* How to complete this task
Starting at the first line of the data below, retype every line up to and including the one containing "667x949 pixels.".

*** Block opens ***

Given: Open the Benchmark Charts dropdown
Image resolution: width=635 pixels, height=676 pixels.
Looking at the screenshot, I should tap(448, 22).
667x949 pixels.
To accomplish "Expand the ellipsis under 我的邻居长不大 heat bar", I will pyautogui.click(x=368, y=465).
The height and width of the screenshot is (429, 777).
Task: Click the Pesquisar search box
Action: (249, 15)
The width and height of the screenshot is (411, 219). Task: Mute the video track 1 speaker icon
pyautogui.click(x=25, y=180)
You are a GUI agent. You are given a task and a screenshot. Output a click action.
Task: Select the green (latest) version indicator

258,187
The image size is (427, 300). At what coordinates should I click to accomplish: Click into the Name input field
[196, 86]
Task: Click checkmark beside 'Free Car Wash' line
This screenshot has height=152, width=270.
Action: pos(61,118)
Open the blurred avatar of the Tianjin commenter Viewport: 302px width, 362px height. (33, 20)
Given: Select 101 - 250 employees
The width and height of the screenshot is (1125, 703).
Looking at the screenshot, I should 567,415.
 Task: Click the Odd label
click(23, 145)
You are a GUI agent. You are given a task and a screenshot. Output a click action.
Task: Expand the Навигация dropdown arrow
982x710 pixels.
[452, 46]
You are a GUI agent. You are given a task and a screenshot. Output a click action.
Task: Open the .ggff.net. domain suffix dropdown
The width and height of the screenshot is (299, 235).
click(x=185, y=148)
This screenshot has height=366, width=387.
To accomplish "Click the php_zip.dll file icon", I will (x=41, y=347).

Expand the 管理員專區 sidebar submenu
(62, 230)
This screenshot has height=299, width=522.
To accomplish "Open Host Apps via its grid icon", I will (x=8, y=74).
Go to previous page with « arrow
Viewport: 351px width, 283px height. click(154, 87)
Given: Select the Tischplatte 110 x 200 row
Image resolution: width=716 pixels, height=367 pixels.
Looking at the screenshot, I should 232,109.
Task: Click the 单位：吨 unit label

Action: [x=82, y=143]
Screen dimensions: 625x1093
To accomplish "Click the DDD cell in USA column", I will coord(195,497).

*** Block closes ***

* Exercise response
Given: Open the Benchmark Charts dropdown
Image resolution: width=635 pixels, height=676 pixels.
Looking at the screenshot, I should tap(448, 22).
667x949 pixels.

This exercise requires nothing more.